When someone says “follow the authorities” in most contexts I think they mean the official governments which rule the area. In a pandemic, “follow the authorities” isn’t necessarily bad advice. It depends on whether the authorities are making good orders or not.

It’s also not practically possible for most people to follow ‘the science.’ Arguably, it’s not possible for anybody. Even professional scientists can only follow certain slices of the science. When dealing with a pandemic, getting people to follow a flawed authority that has enough grounding in what’s really going on to be useful is better than getting people to follow the science.

So why do people say “follow the science” instead of what they really mean, “follow the authorities”? Many people don’t understand how science really works. They learned about science in school from textbooks and teachers who wielded authority over them. Thus, they conflate “science” with the authorities who forced them to learn about it.

Science is also a potential source of authority, just as being a great orator is a potential source of authority.

Aside from all that, in the United States, we like to present ourselves as not following authority, even when that’s exactly what we’re doing. Even when Americans desperately want to follow authority to delegate responsibility for their choices, we don’t want to admit it.
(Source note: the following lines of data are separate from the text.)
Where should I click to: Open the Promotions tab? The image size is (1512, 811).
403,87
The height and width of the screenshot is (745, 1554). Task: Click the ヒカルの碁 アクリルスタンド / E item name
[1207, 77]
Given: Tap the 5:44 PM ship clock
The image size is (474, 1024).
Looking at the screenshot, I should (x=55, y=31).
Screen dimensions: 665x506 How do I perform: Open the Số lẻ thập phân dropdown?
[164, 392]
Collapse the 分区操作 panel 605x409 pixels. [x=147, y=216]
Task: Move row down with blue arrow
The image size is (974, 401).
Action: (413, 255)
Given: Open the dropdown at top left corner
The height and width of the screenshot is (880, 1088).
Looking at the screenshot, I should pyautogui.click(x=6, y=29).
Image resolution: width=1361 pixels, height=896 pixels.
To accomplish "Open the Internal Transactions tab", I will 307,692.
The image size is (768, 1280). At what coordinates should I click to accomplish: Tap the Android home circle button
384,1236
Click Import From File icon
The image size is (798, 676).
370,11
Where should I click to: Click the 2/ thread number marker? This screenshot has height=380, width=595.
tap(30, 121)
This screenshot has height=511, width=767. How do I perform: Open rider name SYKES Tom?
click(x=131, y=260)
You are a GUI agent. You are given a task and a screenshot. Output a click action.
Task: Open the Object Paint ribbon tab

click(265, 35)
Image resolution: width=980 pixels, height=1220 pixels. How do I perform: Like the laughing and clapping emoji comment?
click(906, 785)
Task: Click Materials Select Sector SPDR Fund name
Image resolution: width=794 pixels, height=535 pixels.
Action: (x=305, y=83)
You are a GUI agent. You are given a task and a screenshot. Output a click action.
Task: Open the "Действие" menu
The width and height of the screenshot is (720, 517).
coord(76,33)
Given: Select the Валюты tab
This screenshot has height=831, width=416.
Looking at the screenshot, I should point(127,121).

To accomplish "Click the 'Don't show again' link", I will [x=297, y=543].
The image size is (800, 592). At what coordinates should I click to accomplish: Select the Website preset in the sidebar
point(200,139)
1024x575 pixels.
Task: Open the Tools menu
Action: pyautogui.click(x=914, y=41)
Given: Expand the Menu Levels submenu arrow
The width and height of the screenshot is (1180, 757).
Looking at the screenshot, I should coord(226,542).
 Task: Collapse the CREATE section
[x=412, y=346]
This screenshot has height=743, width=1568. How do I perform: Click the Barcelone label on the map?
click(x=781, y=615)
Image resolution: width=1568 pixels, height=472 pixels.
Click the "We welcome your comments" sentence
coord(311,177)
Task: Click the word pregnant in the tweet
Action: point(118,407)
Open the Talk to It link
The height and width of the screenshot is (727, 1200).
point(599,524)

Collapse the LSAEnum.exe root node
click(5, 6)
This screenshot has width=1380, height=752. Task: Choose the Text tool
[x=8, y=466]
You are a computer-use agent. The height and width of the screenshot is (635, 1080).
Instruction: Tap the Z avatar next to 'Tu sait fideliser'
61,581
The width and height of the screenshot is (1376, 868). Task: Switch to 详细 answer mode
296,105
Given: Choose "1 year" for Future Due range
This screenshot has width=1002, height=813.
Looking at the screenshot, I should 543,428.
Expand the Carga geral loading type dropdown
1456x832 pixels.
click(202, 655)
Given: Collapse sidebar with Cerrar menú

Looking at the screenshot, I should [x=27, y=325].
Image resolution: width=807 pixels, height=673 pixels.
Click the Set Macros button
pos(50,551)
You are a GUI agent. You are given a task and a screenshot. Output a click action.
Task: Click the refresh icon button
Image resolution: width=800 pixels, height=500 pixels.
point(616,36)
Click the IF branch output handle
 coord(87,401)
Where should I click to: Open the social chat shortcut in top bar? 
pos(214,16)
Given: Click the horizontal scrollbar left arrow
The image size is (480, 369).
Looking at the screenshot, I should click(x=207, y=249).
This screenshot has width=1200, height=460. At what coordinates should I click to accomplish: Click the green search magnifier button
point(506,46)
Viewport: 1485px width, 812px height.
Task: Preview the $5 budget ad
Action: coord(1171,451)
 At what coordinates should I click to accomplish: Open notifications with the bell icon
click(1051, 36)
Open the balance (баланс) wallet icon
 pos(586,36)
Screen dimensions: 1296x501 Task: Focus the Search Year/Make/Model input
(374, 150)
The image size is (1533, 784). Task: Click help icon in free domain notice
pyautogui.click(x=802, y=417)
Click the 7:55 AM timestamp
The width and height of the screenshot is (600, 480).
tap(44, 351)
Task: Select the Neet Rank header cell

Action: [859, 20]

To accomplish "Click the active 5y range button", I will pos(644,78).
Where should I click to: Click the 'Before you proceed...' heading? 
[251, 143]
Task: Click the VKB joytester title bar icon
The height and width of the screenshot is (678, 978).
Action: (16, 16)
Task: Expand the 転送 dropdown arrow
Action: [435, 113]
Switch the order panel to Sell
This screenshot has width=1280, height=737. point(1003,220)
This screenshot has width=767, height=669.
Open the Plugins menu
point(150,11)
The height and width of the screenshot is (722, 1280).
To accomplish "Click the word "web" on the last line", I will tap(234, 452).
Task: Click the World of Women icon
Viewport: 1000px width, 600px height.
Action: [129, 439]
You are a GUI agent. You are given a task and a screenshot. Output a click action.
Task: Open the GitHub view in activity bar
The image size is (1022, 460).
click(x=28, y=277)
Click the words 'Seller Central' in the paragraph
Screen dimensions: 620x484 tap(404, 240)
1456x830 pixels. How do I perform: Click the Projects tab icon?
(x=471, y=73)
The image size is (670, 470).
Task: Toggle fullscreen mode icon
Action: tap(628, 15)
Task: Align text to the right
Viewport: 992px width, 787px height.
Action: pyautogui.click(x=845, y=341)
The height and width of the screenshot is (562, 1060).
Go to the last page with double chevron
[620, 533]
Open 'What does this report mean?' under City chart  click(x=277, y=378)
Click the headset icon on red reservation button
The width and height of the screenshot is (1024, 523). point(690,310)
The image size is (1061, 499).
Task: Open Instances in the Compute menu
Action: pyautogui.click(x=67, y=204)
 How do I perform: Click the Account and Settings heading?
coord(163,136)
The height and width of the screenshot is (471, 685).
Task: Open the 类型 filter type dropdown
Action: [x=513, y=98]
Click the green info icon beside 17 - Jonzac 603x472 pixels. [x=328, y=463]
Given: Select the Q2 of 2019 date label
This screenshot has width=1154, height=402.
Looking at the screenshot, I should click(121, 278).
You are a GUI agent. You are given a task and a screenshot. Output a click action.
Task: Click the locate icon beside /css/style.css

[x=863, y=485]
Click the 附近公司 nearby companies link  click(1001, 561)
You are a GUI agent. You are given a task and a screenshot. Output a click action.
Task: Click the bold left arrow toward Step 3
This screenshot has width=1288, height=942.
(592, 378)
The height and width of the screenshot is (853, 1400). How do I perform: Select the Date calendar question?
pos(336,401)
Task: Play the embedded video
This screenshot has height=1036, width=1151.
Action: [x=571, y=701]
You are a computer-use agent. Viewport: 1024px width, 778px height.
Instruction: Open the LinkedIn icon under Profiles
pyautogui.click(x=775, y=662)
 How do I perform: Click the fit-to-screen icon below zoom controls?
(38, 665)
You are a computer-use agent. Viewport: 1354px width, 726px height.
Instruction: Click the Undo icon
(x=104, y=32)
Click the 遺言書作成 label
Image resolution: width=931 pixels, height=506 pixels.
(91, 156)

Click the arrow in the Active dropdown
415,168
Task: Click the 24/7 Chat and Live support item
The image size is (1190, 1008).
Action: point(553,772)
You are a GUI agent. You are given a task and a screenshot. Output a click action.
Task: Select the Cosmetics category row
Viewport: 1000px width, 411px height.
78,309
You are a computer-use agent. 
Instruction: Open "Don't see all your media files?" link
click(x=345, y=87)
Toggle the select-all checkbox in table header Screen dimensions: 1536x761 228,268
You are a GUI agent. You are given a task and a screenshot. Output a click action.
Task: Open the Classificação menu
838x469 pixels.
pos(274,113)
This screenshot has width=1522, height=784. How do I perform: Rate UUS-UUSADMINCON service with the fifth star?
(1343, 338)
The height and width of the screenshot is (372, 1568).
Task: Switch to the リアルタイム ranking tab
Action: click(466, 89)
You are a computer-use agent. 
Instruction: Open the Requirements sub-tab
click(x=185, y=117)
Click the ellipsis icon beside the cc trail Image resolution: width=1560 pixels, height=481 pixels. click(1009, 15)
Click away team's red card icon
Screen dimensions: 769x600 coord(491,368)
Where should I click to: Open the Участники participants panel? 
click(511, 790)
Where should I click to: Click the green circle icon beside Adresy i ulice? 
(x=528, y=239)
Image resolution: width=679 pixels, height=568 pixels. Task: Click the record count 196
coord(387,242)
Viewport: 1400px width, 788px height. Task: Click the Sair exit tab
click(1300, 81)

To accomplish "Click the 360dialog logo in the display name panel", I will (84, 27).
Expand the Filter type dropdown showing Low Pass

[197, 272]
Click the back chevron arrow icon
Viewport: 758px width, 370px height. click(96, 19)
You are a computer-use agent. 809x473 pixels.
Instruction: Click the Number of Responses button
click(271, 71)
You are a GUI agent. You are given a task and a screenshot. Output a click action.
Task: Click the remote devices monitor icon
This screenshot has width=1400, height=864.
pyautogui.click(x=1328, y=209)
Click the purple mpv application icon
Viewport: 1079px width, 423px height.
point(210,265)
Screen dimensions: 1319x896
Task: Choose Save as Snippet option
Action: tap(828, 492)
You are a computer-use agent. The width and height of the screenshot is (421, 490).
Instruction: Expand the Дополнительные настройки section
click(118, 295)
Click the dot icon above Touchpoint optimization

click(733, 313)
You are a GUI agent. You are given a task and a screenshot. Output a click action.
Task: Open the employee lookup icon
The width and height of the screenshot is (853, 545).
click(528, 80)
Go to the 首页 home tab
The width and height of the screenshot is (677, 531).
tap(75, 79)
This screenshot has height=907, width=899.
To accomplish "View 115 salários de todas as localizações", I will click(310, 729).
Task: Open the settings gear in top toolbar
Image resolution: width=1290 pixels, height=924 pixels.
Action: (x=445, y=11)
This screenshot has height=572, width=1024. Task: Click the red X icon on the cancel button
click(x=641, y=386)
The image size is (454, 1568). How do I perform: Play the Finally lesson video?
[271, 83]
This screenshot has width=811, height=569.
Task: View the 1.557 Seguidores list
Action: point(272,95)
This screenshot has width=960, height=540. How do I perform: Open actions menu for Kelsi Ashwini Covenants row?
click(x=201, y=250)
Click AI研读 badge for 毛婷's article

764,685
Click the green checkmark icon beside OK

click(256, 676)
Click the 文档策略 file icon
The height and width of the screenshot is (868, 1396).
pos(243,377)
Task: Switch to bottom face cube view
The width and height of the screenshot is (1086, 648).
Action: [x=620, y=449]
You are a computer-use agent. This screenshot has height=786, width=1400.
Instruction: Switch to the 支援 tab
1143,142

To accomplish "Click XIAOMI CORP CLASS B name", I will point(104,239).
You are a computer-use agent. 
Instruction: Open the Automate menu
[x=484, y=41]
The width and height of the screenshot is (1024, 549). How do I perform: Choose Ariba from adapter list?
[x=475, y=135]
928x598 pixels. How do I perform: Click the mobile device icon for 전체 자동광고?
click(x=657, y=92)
Personally, I prefer authority to be transparent and clearly defined. It makes it easier to hold authorities responsible. Thus, if someone is advocating following authority, I prefer they to say “follow authority.” So much less bullshit.

And yet, I suspect that’s why so many people prefer to say “follow the science.” It’s vague enough that it’s not clear how you’re supposed to hold them accountable for mistakes, and yet if you press them on real science (such as data or scientific papers), they will deflect. They might even tell you they “follow the science” as if those words are a magic spell even after they’ve refused multiple times to comment on any real scientific evidence.

Not that people think about it consciously in those terms. Mostly, they’re just repeating phrases they heard other people say which seems like an easy way out of uncomfortable conversations.

I still wish they’d say what they really mean rather than hide behind a misleading slogan.